Schematic of the overall setup for the custom parallel plate flow system. Components include a 2-piece metal parallel plate chamber containing a polystyrene slide seeded with a monolayer of ECs, a gravity fed syringe media reservoir, and a peristaltic pump. Arrows indicate the direction of fluid flow. Figure not drawn to scale

2.5 |. Actin and cell orientation

The actin orientation was evaluated for every pixel of 63 × magnification actin images (N = 5) using the imageJ plugin OrientationJ (Daniel Sage, Biomedical Image Group, Switzerland).²⁵ The cell orientation was also measured for every pixel of 10 × magnification phase contrast images (N = 5) using OrientationJ. A histogram of orientations was built by taking into account the pixel coherency and energy.

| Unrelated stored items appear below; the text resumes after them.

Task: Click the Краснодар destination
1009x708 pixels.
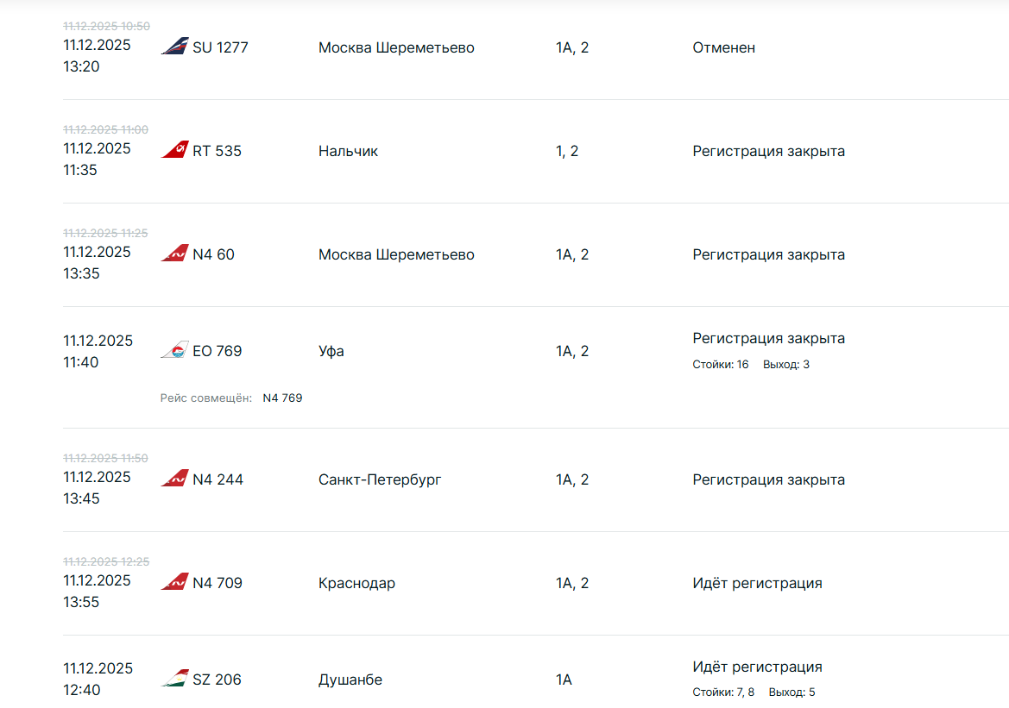Action: click(x=356, y=583)
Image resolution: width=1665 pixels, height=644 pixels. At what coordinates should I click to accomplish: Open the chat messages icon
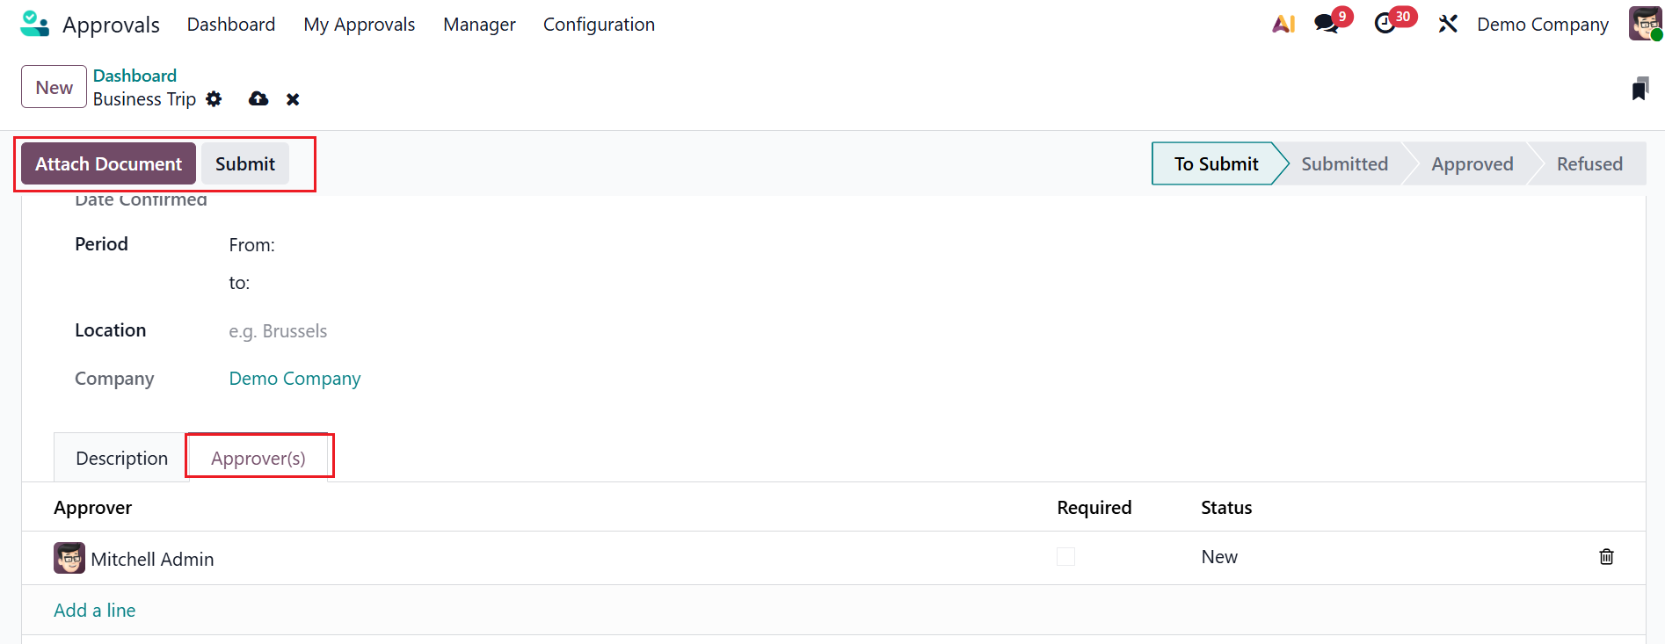(x=1327, y=24)
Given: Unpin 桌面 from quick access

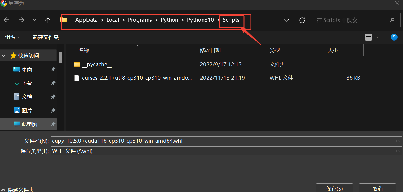Looking at the screenshot, I should tap(53, 69).
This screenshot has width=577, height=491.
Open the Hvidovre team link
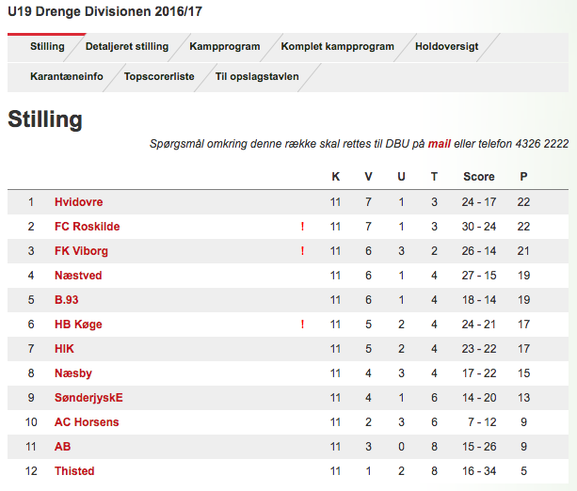coord(79,202)
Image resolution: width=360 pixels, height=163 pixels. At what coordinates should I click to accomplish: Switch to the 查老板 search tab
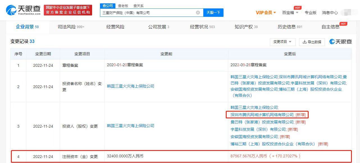[123, 6]
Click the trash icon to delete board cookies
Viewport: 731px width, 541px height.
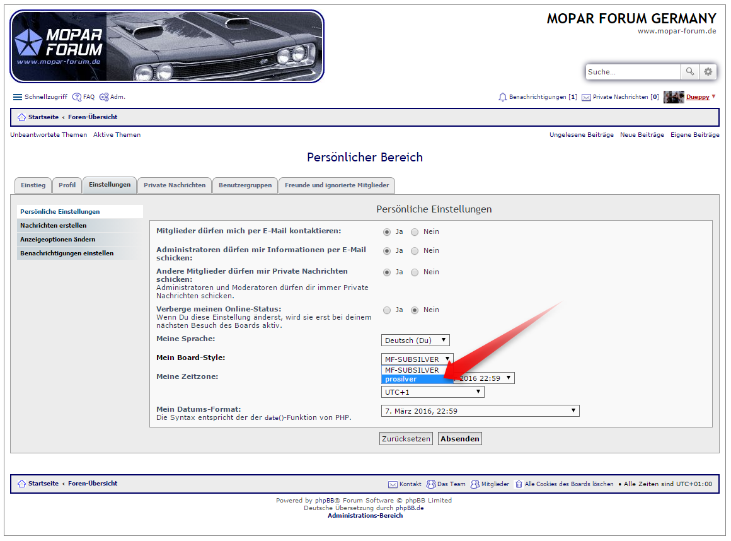tap(519, 484)
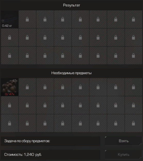Click the Взять button
Image resolution: width=143 pixels, height=161 pixels.
tap(124, 141)
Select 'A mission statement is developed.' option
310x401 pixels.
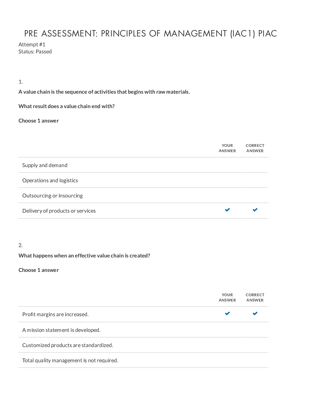coord(143,330)
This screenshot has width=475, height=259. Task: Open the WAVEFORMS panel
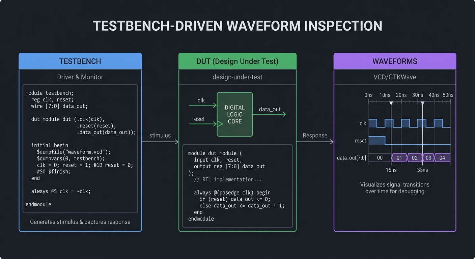coord(395,61)
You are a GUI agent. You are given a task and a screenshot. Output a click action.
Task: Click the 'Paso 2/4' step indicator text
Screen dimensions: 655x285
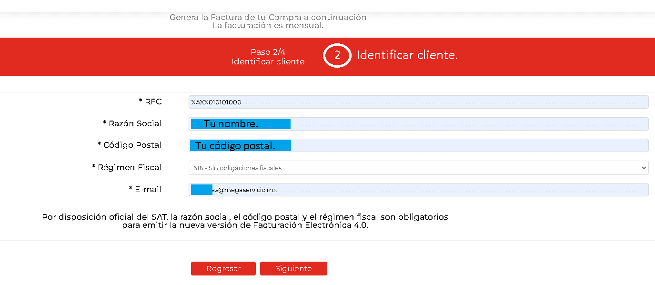[x=268, y=52]
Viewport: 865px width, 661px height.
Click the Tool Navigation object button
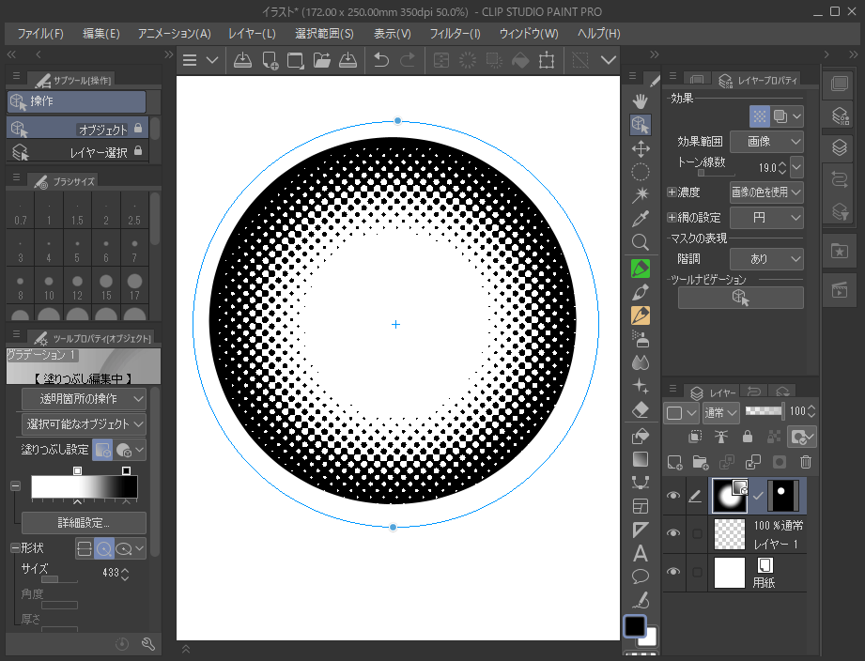click(740, 298)
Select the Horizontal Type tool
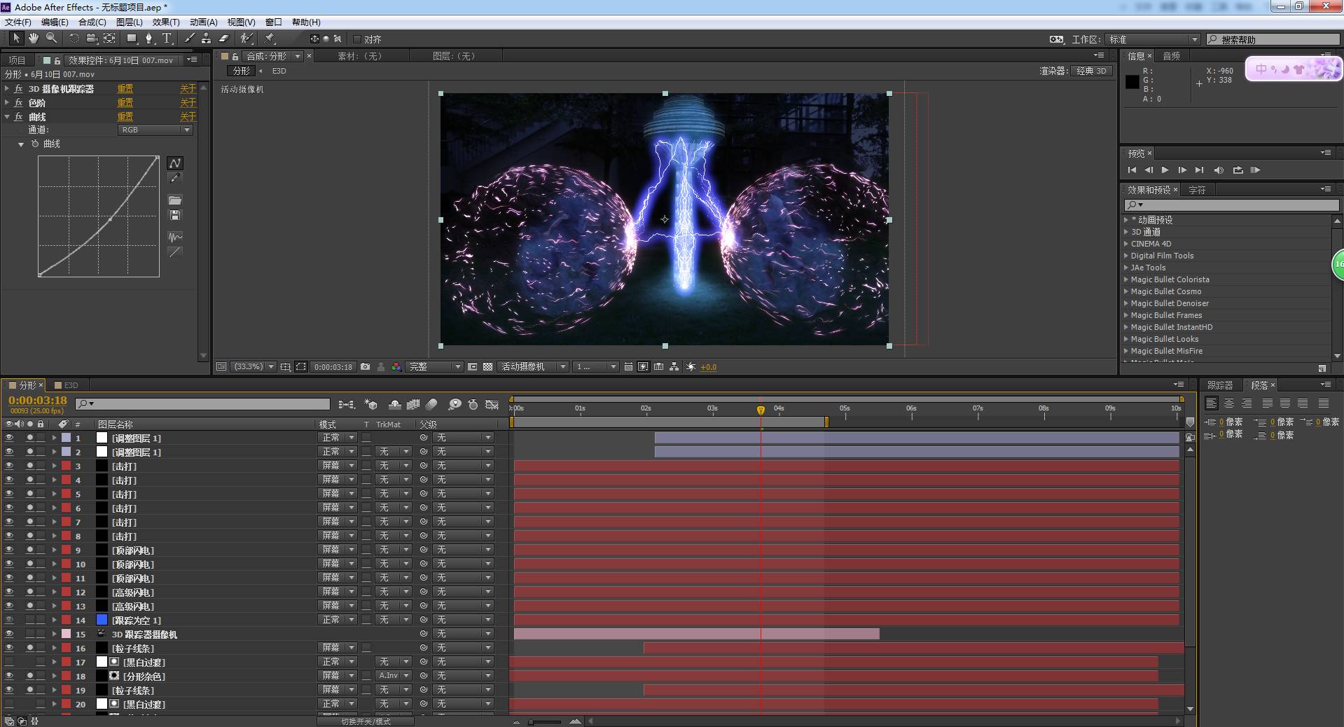 pyautogui.click(x=167, y=39)
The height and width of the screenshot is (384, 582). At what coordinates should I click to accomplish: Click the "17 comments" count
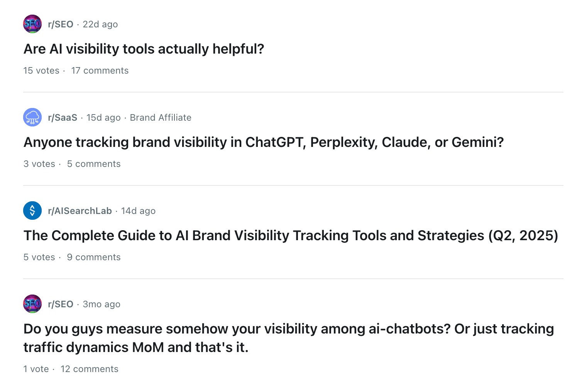tap(100, 71)
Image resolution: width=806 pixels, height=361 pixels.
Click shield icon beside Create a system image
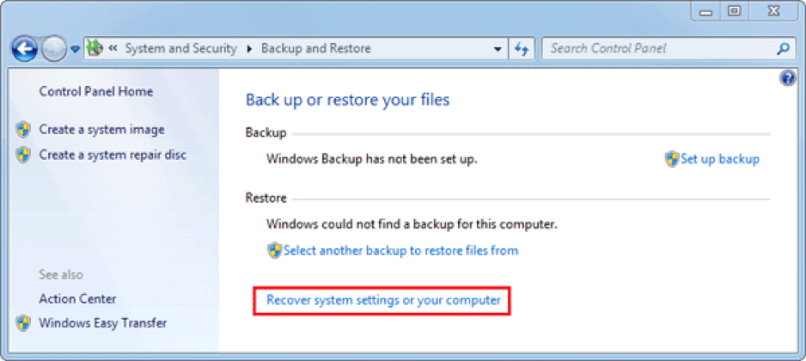pyautogui.click(x=23, y=130)
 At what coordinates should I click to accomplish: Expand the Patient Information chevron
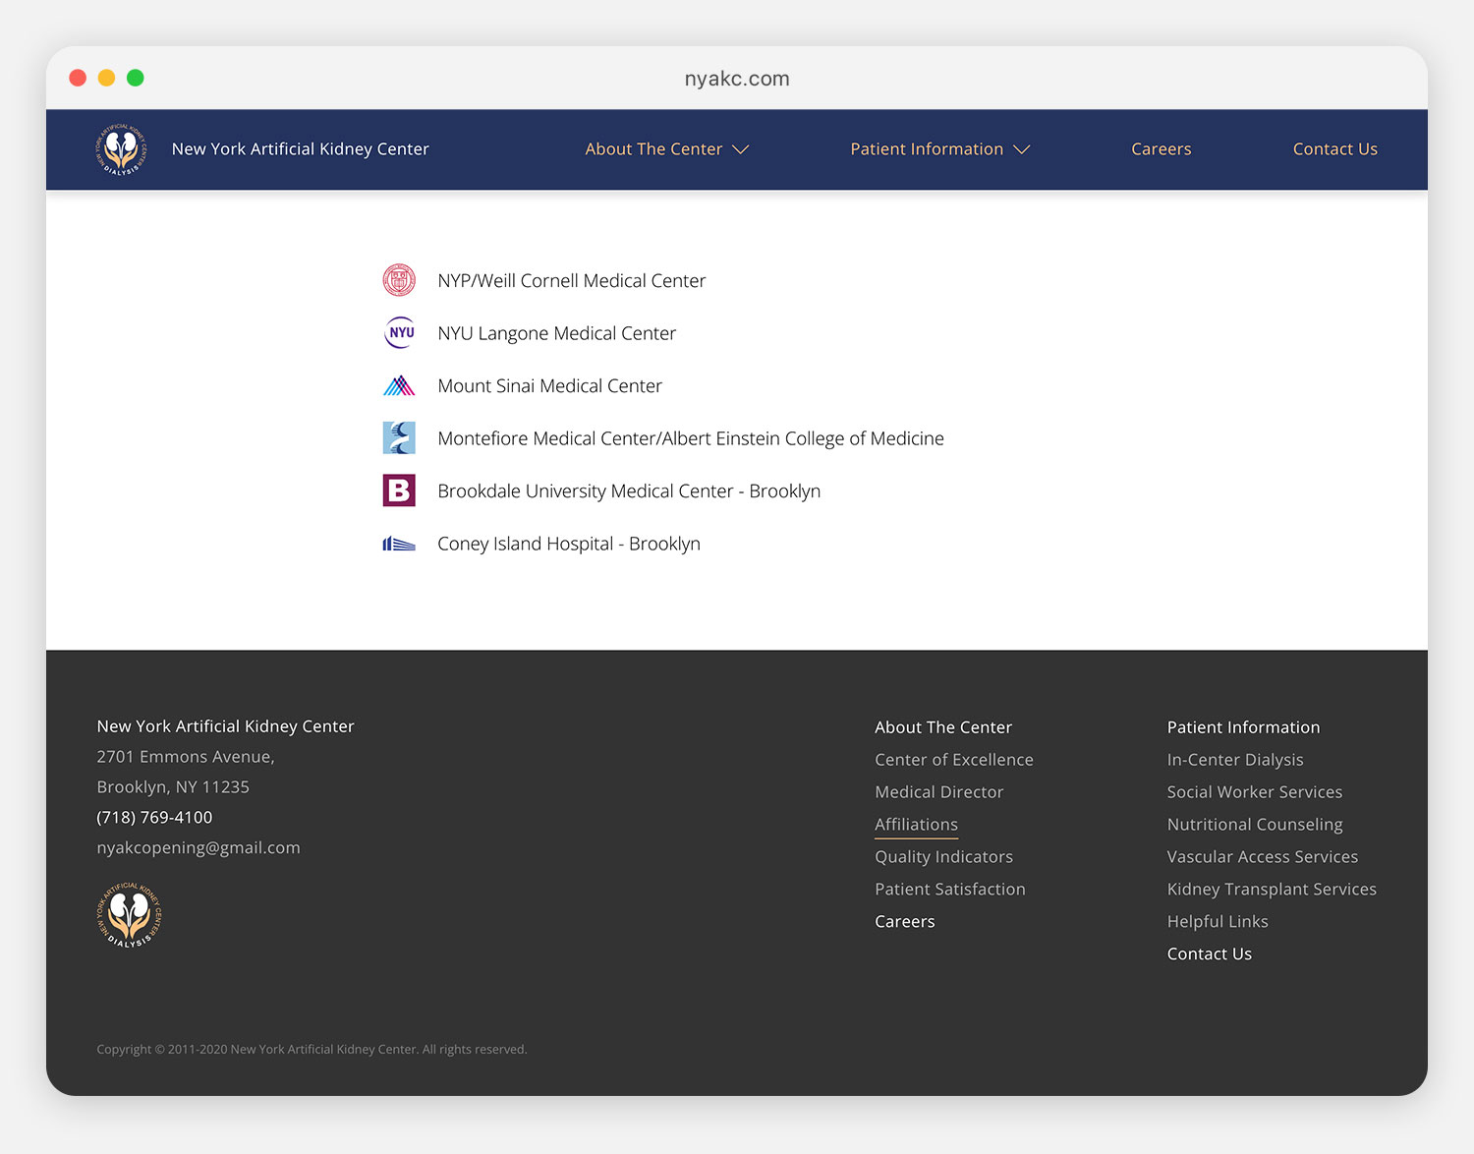[x=1022, y=149]

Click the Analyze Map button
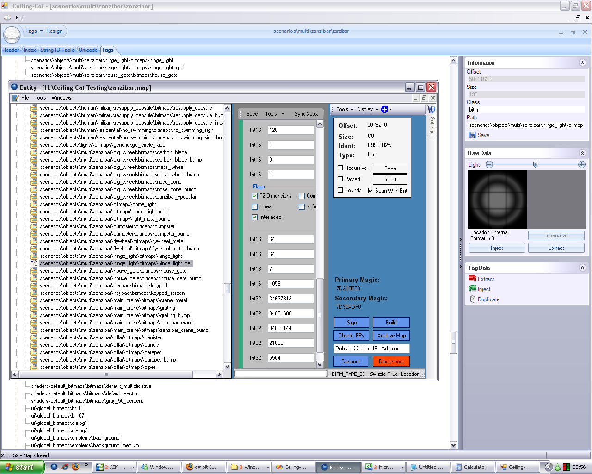391,336
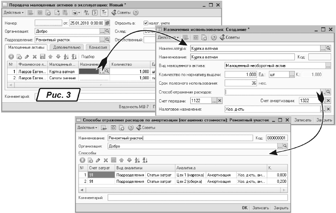Switch to the Дополнительно tab
This screenshot has height=213, width=336.
click(x=67, y=48)
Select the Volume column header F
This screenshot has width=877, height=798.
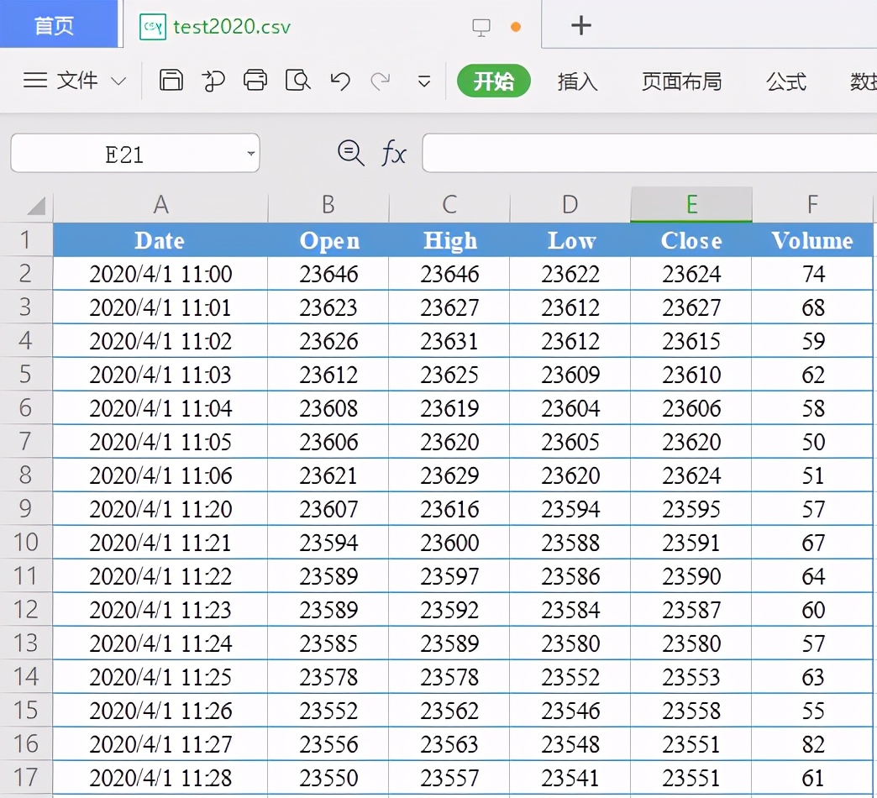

2.6 |. Cell size and aspect ratio

Phase contrast images and immunofluorescence images of VE-cadherin were used to manually measure the area and aspect ratio of each cell type using imageJ (N = 10 cells). Cell outline masks were generated by hand using immunofluorescence images of VE-cadherin, and the presence of each cell was confirmed with DAPI nuclei counterstaining. Aspect ratio was calculated as the longest dimension of the cell (length) divided by the cell width.

2.7 |. Atomic force microscopy

A MFP-3D-Bio AFM (Asylum Research, Santa Barbara) was used for all AFM measurements. Changes were made to our previously described protocol,²⁴ to optimize measurements of the ELS in mouse ECs. For all AFM measurements, each force curve indented a distance of 250 nm after contact at a rate of 4 μm/s. Separate force curves on a 32 × 32 grid spanning 90 × 90 μm over several cells were collected to a 200pN trigger point, and the Hertz model was applied to the first 100 nm of indentation through the Asylum Research software. Given that all three cell types were similar in height, a single AFM protocol was used. Curves were manually inspected for goodness of fit and contact point was adjusted as needed. Bad fits were discarded from the analysis. Stiffness measurements were taken with a TR400PB, silicon nitride tip, with a height of 3 μm and a semi-included angle of 35° (k = 0.02 N/m). The comparison of live and fixed ECs was performed on BD Falcon Petri dishes (BD Biosciences, San Jose, CA).

2.8 |. Statistical analysis

To determine significance in changes in cell stiffness when ECs were exposed to shear stress, a Dunn’s test and a Wilcoxon Rank Sum test were used to determine if stiffness changes between two populations (control and subjected to shear stress) for a given experiment. It is important to note that nonparametric statistical analysis methods are necessary as all populations for all experiments are not Gaussian (Pearson’s chi-squared test, α = .05, P < .05). R-squared (R²) values were calculated between cell stiffness, orientation, and actin structure for all three cell types. This helped determine what fraction of the changes in cell stiffness were due to changes in orientation and what fraction were due to actin structure. All other statistical analysis was performed using a paired t test (α = .05).

3 |. RESULTS

3.1 |. Maintenance of endothelial phenotype

Upon isolation from their respective vascular bed, our primary microvascular mouse ECs were authenticated using immunostaining and flow cytometry. Cell populations remained 99% positive for mouse CD31 and VE-cadherin when expanded in vitro up to passage 12. When exposed to shear stress, tissue-specific ECs and ESC-ECs both remained at least 93% positive for CD31 (data not shown). Cardiac and lung ECs displayed a spindly morphology when cultured in static conditions. In contrast, ESC-ECs were much more elongated (Figure 2A). Interestingly, all ECs exhibited modest amounts of heterogeneity in morphology within each cell type.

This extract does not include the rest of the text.